Inhaltsbereich
Seitentitel

KomNet-Wissensdatenbank

Muss man zur Bedienung von Freischneidern in der Grünpflege einen Lehrgang besuchen?

KomNet Dialog 21409

Stand: 23.06.2014

Kategorie: Sichere Anlagen / Sicherer Betrieb > Benutzung von Arbeitsmitteln und Einrichtungen > Sichere Benutzung der Arbeitsmittel

Dialog
Favorit

Frage:

Muss man zur Bedienung von Freischneidern in der Grünpflege einen Lehrgang besuchen, wenn man eine Ausbildung als Landwirt oder Gärtner hat?

Antwort:

Gemäß § 5 Arbeitsschutzgesetz - ArbSchG - in Verbindung mit § 3 der Betriebssicherheitsverordnung - BetrSichV - ist der Arbeitgeber verpflichtet, eine Gefährdungsbeurteilung, hier speziell für die Arbeiten mit Freischneidern, zu erstellen. Hierbei hat der Arbeitgeber mögliche Gefährdungen zu ermitteln, Maßnahmen zur Gefahrenabwehr bzw. Gefahrenminderung "eigenverantwortlich" festzulegen und diese umzusetzen. Hierzu gehört auch, die ausreichende Qualifikation und Unterweisung der Beschäftigten zu überprüfen bzw. festzulegen (s. § 5 Abs.3 Nr.5 ArbSchG).

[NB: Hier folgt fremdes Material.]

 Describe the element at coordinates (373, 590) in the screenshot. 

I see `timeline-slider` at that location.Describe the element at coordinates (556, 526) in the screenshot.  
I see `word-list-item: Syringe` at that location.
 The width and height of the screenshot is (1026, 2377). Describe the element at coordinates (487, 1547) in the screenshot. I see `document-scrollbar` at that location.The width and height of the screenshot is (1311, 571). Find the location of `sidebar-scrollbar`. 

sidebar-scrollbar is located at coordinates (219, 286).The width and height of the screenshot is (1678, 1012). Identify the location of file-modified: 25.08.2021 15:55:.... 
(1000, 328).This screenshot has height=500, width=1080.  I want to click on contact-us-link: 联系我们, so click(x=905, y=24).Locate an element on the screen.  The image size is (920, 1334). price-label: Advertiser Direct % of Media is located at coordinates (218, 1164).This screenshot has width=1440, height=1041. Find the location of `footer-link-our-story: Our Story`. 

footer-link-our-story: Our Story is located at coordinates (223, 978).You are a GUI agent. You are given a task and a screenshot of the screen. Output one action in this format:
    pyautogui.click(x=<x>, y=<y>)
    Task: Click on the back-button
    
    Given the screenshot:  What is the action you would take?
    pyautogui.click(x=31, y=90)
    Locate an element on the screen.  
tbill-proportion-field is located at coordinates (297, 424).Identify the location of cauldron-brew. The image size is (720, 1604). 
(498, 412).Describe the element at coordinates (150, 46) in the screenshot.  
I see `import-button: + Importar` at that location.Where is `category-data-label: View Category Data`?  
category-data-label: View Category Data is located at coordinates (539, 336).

Bei der Erstellung der Gefährdungsbeurteilung sind die allgemein anerkannten technischen Regeln wie die Technischen Regeln für Betriebssicherheit - TRBS, das berufsgenossenschaftlichen Vorschriften und Regelwerk (http://publikationen.dguv.de), hier speziell die DGUV-Regel 114-017 "Gärtnerische Arbeiten" (bisher: GUV-R 2109) sowie Herstellerinformationen einzubeziehen.

Auf das Arbeiten mit Freischneidegeräten wird unter Nr. 3.2.3.1 "Mäharbeiten" der DGUV-Regel 114-017 eingegangen. Ein spezieller Lehrgang wird hier nicht gefordert.

Fazit:

Ein spezieller Lehrgang zur Bedienung von Freischneidern wird im arbeitsschutzrechtlichen Vorschriften- und Regelwerk nicht gefordert. Der Arbeitgeber kann aber im Rahmen der Gefährdungsbeurteilung zu dem Ergebnis kommen, dass seine Arbeitnehmer einen solchen Kurs besuchen sollen.